--- START OF PAGE EXTRACT ---

Enchanting, contemplative americana duo with new LP ‘The Siren’s Song’

Kacy & Clayton

The Parson Red Heads

Sat, September 30, 2017

Doors: 8:00 pm / Show: 9:00 pm

$13 ADV / $15 DOS

This event is 21 and over

Mostly Standing / Limited Balcony Seats 

Kacy & Clayton
Kacy & Clayton
"Kacy & Clayton" is Kacy Anderson on vocals, violin, and Clayton Linthicum on guitar, banjo, and vocals. The duo interprets and composes music inspired by forms of traditional music from Southern Appalachia and the British Isles. Educated by their Grandfather/Great-Uncle respectively, Kacy & Clayton possess an admiration for music and stories of days past. Kacy's vocals, virtuous and pure, weave seamlessly with Clayton's finger-style guitar accompaniment. Although the second cousins are young in age, they've been playing music together for over a decade and have created a distinct and cohesive sound.

--- END OF PAGE EXTRACT ---
--- START OF ENTRIES SHOWN ---

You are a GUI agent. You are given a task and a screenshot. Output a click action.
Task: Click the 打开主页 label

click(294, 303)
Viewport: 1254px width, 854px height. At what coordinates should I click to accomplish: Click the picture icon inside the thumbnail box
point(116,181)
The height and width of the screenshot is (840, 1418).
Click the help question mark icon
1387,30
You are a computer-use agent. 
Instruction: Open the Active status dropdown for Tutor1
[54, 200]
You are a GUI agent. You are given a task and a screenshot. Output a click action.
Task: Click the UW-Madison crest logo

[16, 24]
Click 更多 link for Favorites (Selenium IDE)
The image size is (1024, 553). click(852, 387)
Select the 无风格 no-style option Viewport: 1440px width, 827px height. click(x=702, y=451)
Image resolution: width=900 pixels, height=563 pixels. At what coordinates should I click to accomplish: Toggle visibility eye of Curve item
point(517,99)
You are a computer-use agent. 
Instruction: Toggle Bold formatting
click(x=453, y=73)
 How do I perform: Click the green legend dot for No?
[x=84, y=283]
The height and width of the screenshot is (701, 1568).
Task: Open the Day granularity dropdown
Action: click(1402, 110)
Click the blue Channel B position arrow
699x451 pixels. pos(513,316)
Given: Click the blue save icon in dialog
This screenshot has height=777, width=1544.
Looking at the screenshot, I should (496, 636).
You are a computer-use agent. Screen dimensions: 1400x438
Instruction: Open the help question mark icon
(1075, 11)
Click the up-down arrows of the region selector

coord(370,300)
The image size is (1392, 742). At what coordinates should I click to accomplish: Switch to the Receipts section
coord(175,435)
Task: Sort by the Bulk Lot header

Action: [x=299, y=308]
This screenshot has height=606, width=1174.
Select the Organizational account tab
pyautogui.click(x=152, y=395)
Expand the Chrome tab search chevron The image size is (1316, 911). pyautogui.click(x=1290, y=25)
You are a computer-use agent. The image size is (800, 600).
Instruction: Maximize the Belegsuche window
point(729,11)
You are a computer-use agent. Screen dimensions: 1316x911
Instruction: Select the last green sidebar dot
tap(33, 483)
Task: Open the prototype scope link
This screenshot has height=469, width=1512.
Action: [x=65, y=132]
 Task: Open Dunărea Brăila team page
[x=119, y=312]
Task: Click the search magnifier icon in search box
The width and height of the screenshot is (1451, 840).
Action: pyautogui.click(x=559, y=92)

--- END OF ENTRIES SHOWN ---

#### [AIM OF THE TASK]
Quote the concert listing from "Sat, September 30, 2017" up to and including "and cohesive sound.", keeping every word and punctuation mark unchanged.

#### [SOLVED PROBLEM]
Sat, September 30, 2017

Doors: 8:00 pm / Show: 9:00 pm

$13 ADV / $15 DOS

This event is 21 and over

Mostly Standing / Limited Balcony Seats 

Kacy & Clayton
Kacy & Clayton
"Kacy & Clayton" is Kacy Anderson on vocals, violin, and Clayton Linthicum on guitar, banjo, and vocals. The duo interprets and composes music inspired by forms of traditional music from Southern Appalachia and the British Isles. Educated by their Grandfather/Great-Uncle respectively, Kacy & Clayton possess an admiration for music and stories of days past. Kacy's vocals, virtuous and pure, weave seamlessly with Clayton's finger-style guitar accompaniment. Although the second cousins are young in age, they've been playing music together for over a decade and have created a distinct and cohesive sound.